GIVEN TASK 1
According to the contributor notes, which press released Curtis L. Crisler's chapbook Soundtrack to Latchkey Boy?
GIVEN TASK 2
Continue the contributor notes after their final sentence.

READING PASSAGE
◆ ◆ ◆ ◆

Kristiana Colón is a poet, playwright, actor, and educator living and working in Chicago. She has served as an adjunct English and humanities professor at Chicago State University, Malcolm X College, and Tribeca Flashpoint Academy. Colón has also performed on HBO’s Def Poetry Jam. The poems “safe word” and “stranger fruit,” appearing herein, will also be published in her forthcoming promised instruments (Northwestern UP).

Brittney Cooper is an assistant professor of women’s and gender studies and Africana studies at Rutgers University. She is also co founder of the Crunk Feminist Collective blog.

Curtis L. Crisler was born and raised in Gary, Indiana. His books are Pulling Scabs, Tough Boy Sonatas, and Dreamist: a mixed-genre novel. His chapbook Soundtrack to Latchkey Boy was recently released by Finishing Line Press. He’s been published in many magazines, journals, and anthologies. He is an assistant professor of English at Indiana University-Purdue University Fort Wayne (IPFW), and a Cave Canem fellow.

Gail Dore is a retired teacher living in Johannesburg, South Africa. Her passion for writing is equaled only by her interest in the diverse tribal customs and cultures of the South African people. In her stories, she uses lesser-known facts and beliefs to illustrate the simple beauty of precolonial Africa.

Sara Hakeem Grewal is a Ph.D. candidate in the department of comparative literature at the University of Michigan. Her academic interests include Urdu and Persian poetry, translation, lyric theory, and historical poetics.

◆ ◆ ◆ ◆

Records for locating displayed items
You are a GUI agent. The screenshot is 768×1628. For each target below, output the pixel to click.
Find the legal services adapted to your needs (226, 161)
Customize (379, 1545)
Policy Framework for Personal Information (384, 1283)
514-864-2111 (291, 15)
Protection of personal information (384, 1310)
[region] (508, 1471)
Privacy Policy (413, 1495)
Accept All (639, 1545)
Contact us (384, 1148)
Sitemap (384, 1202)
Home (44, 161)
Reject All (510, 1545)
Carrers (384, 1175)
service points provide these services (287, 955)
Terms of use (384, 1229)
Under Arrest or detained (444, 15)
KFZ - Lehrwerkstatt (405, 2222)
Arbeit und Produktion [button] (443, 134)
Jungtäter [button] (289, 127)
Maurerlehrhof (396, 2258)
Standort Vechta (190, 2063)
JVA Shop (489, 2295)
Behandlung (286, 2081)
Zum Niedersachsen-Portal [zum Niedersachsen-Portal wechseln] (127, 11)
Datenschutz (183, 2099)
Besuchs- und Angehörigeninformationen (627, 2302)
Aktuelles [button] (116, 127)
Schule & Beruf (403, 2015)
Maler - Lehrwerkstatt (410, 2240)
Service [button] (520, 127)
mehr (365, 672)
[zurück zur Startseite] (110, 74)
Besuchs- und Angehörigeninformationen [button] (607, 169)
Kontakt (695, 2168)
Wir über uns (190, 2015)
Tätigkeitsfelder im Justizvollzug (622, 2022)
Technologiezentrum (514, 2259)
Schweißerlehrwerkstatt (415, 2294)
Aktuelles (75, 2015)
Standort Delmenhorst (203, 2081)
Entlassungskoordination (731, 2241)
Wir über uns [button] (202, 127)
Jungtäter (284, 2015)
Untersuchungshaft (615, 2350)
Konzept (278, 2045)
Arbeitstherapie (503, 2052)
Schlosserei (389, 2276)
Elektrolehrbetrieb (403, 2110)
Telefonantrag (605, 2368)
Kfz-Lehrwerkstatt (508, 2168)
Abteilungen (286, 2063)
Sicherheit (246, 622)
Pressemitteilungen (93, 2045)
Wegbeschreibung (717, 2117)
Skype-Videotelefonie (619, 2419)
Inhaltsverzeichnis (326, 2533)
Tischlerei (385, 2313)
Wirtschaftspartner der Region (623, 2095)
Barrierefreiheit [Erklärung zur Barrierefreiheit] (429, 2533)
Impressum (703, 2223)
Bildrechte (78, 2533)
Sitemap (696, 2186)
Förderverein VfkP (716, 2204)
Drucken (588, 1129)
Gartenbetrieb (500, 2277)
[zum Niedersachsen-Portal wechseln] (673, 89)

◆ ◆ ◆ ◆

EXPECTED OUTPUT 1
Finishing Line Press

EXPECTED OUTPUT 2
Eunice Hargett was born in Cove City, North Carolina (population 402). She is an assistant professor of English at Broward College in Davie, Florida. Her latest book, Lessons from a Dirt Road: A Memoir in Poetry, will be published in 2014.

Casey Hayman is a doctoral candidate in the English department at the University of Massachusetts, Amherst. His research and teaching interests include contemporary African American literature and popular culture, intersections of black music and literature, and hip-hop studies. His essays can be found in The Massachusetts Review and MELUS (forthcoming).

R. Scott Heath is an assistant professor in the department of English at Georgia State University, where he specializes in African American literature, black popular culture, and speculative race theory. His book Head Theory: Hip_Hop Discourse and Black-Based Culture is under contract with Oxford University Press. His next monograph is provisionally titled Automatic Black: Technologies of Race and Futurism.

Candice M. Jenkins is an associate professor of English at Hunter College, CUNY. Her first book, Private Lives, Proper Relations: Regulating Black Intimacy (U of Minnesota P, 2007), was awarded the William Sanders Scarborough Prize by the Modern Language Association in 2008. She is currently completing a new manuscript exploring black middle-class embodiment in post-civil rights-era African American fiction, and developing another project that uses principles from reader response and narrative theory to reimagine hip-hop listening.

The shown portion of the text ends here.